Leon Y. Xiao is a Lord Denning Scholar at The Honourable Society of Lincoln’s Inn studying to become a barrister at The City Law School, City, University of London. Leon is a first class LLB graduate from Durham Law School, Durham University. Leon was employed as an in-house legal counsel intern by Cheetah Mobile (NYSE:CMCM) from July to August 2019 and advised on video game-related legal issues. Leon researches the regulation of randomised monetisation methods (loot boxes) in video games and ethical game design which improve consumer protection using legal and ludology (game studies) perspectives.
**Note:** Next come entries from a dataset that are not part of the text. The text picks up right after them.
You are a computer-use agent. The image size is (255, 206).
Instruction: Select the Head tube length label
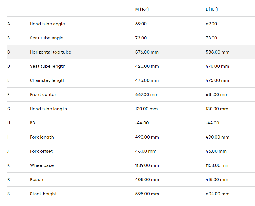[x=48, y=109]
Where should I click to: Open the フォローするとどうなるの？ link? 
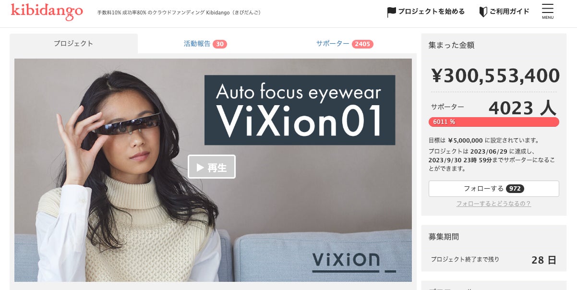pyautogui.click(x=493, y=204)
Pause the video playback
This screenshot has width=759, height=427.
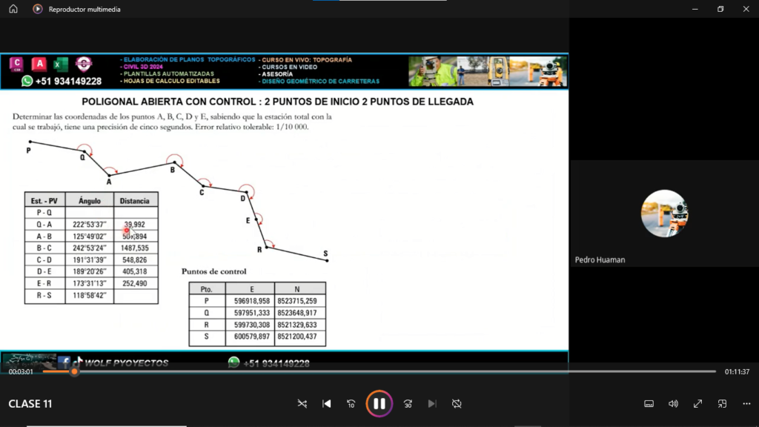(379, 403)
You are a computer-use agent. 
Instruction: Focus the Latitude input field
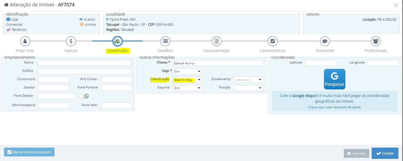[x=320, y=63]

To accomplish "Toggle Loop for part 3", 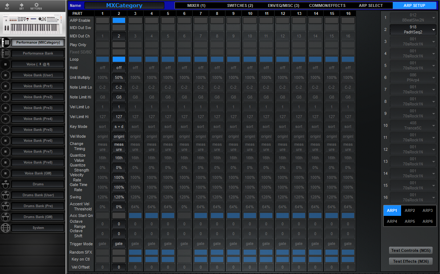I will 135,59.
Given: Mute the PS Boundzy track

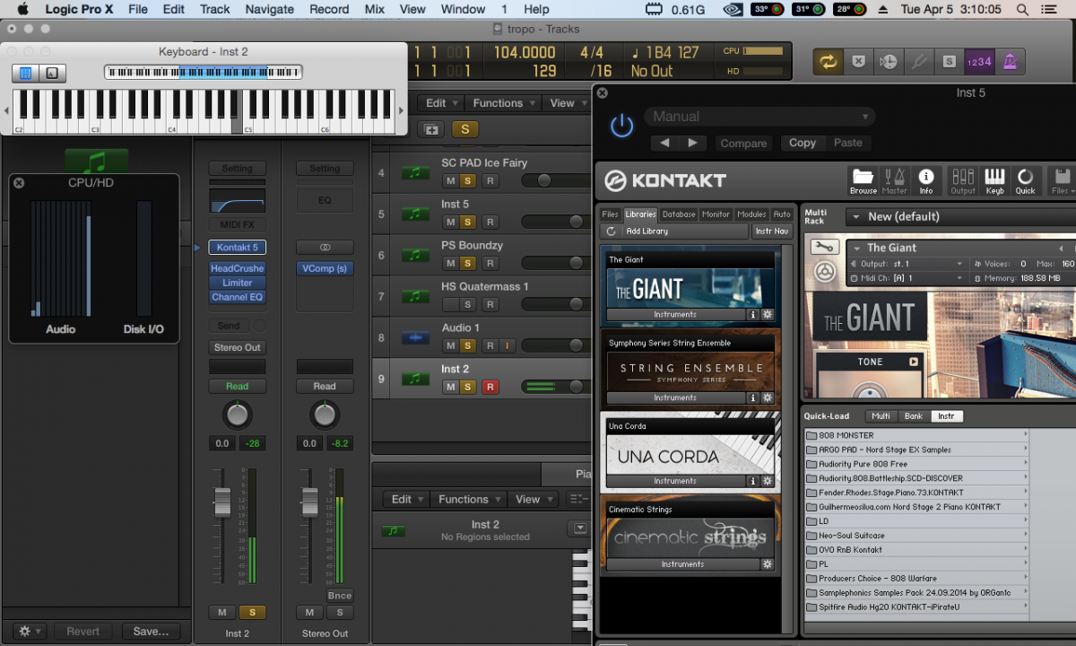Looking at the screenshot, I should point(450,263).
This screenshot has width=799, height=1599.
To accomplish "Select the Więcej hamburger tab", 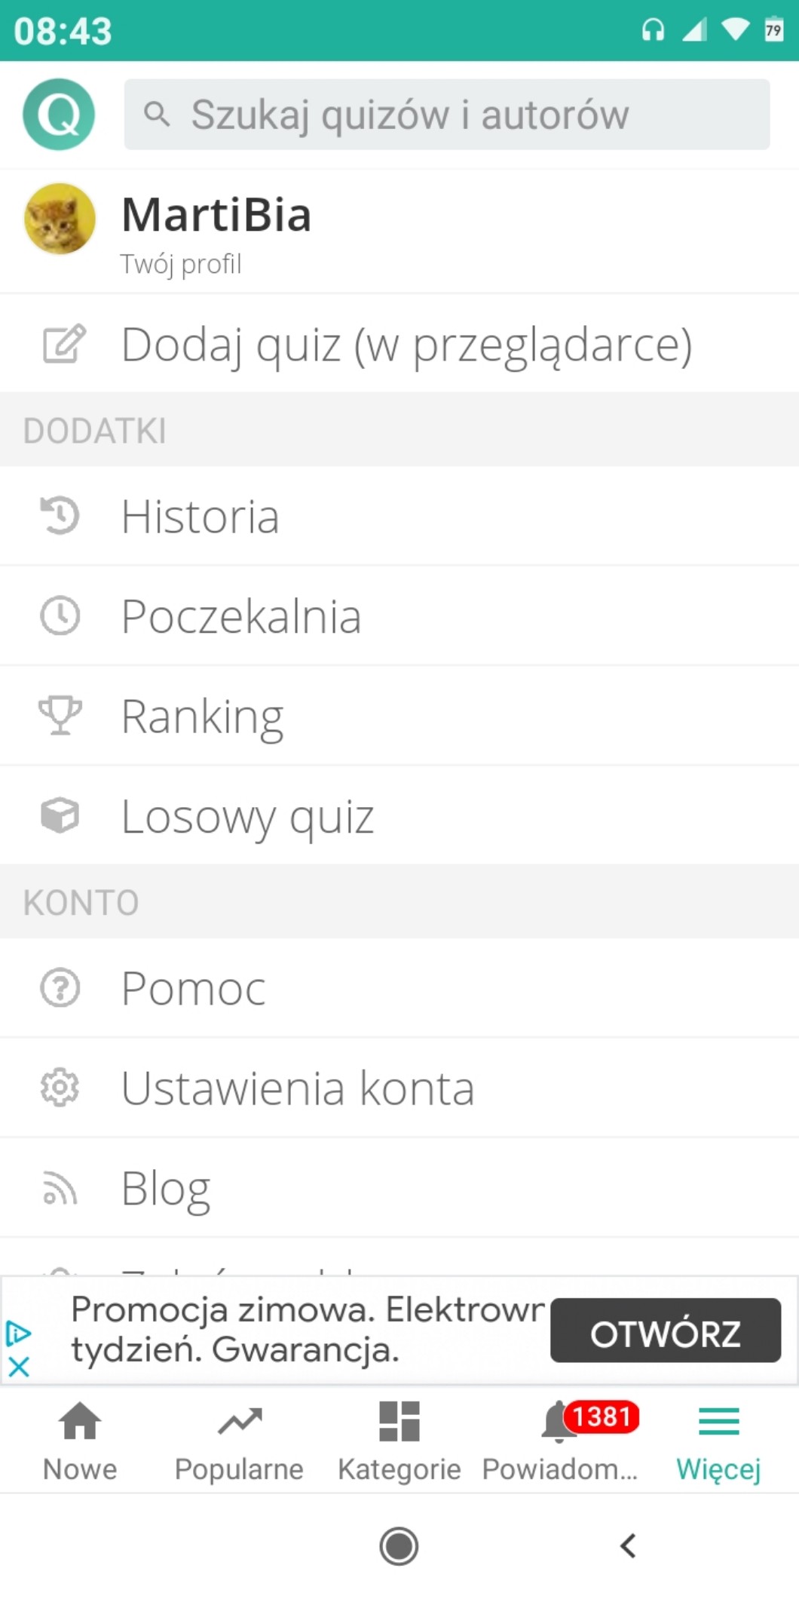I will point(718,1439).
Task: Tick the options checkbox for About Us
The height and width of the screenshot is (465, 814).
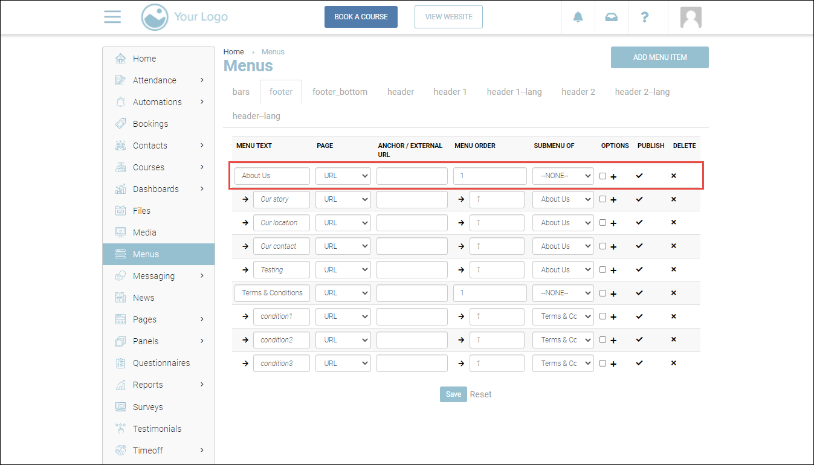Action: (602, 176)
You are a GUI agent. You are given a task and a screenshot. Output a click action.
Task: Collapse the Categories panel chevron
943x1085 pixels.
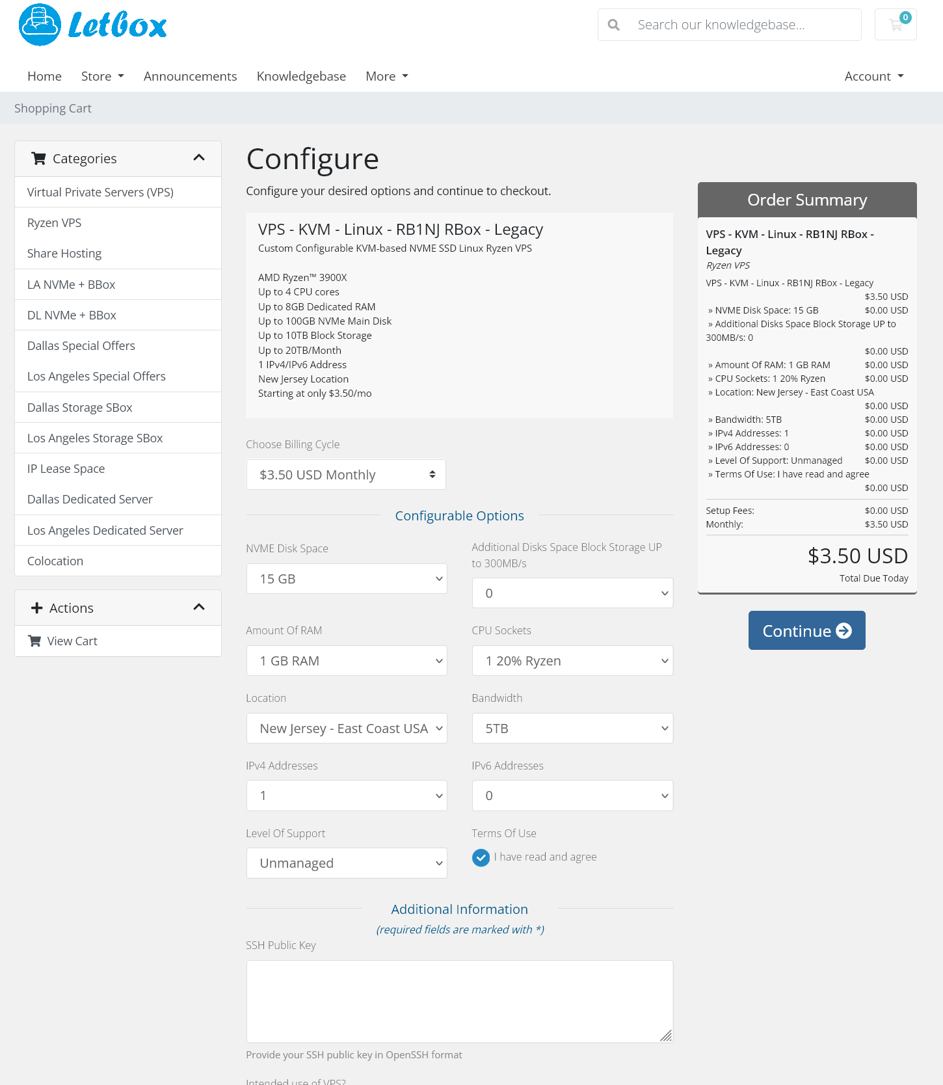click(199, 157)
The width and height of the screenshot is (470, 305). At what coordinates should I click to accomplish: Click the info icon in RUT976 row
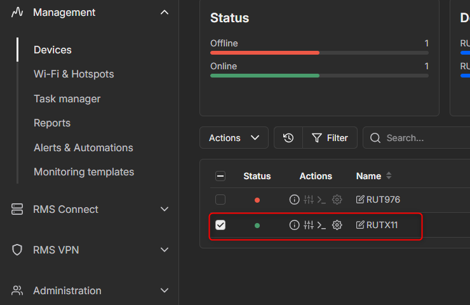294,200
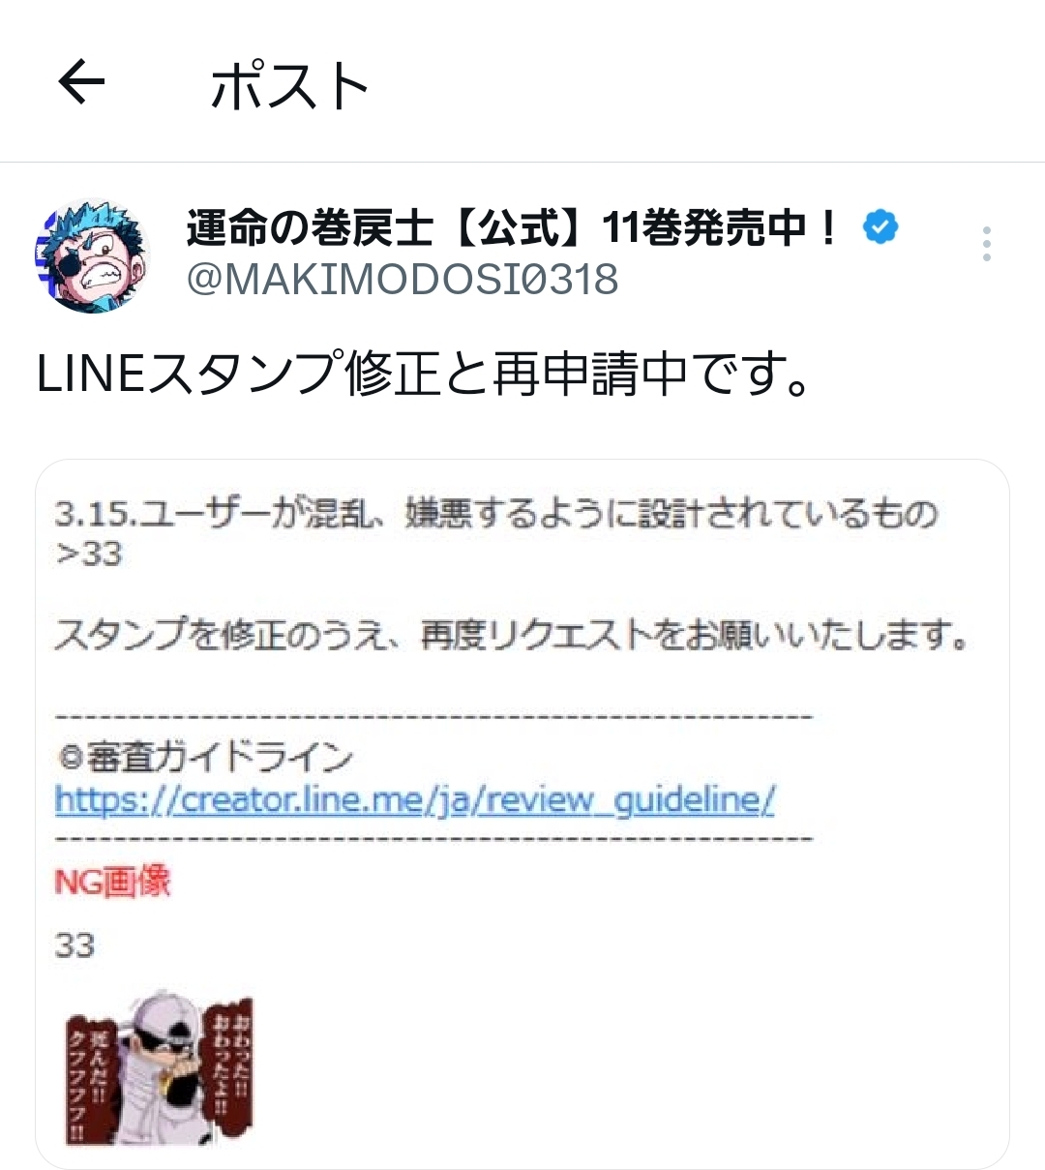Tap the red NG画像 label
The height and width of the screenshot is (1170, 1045).
(112, 881)
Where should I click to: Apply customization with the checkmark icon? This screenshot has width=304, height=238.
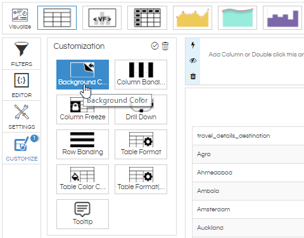coord(155,46)
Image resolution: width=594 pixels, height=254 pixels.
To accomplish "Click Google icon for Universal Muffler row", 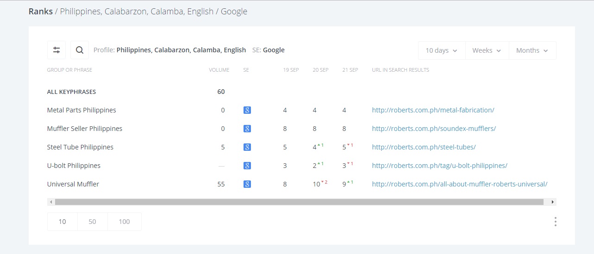I will pos(247,184).
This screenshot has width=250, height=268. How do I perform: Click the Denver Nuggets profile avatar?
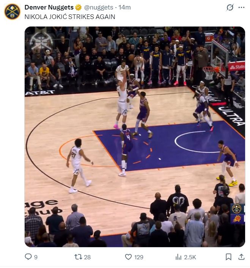click(12, 11)
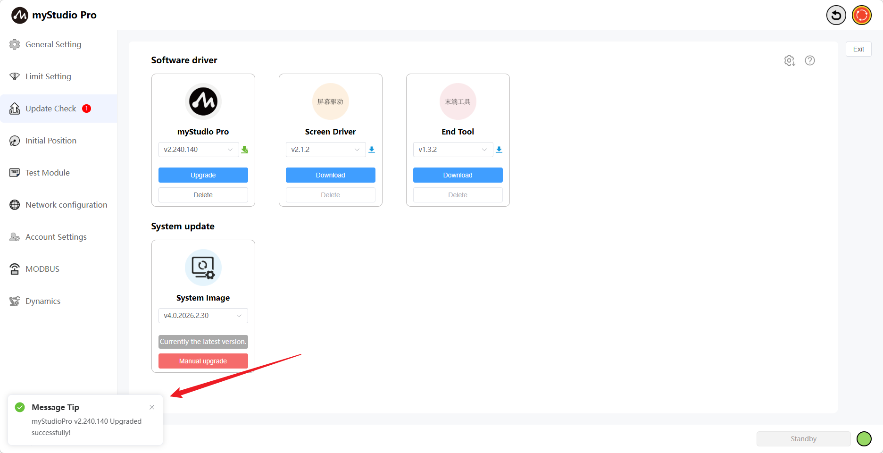Expand the Screen Driver version dropdown
This screenshot has width=883, height=453.
pos(325,150)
PhD Symposium: ‘Industry, git gud with making probability disclosures; it ain’t hard’: Suboptimal compliance with loot box self-regulation


Paid loot boxes are monetisation methods in video games that offer randomised rewards of varying value. These quasi-gambling mechanics are prevalently implemented in video games, including those deemed suitable for children. Sixteen published studies using ‘Western’ samples found that loot box expenditure is positively correlated with problem gambling severity. Disclosing the probabilities of obtaining potential randomised rewards has been recognised as a consumer protection measure that may reduce loot box harms, e.g., overspending. This measure has been adopted as law only in the People’s Republic of China (PRC), leading to a compliance rate of 95.6%. The video game industry has adopted this measure as self-regulation in most other countries, e.g., the UK. The present study found that 77.0% of the 100 highest grossing UK iPhone games and 76.3% of those games deemed suitable for children aged 12+ contained loot boxes: higher than previously suggested. Only 64.0% of 75 games containing first-party implemented loot boxes disclosed probabilities as required by Apple’s self-regulation. This UK compliance rate is statistically significantly lower than the PRC rate, meaning that legal regulation is more effective. Policymakers and regulators should therefore consider adopting this measure as law, even in countries where industry self-regulation is already in force, to ensure that consumers are more effectively protected. Most game that did disclose probabilities did so using suboptimal methods that are difficult for players to access and understand. Companies should make, and industry self-regulators should require, uniform and prominent disclosures to maximise the consumer protection benefits of this measure.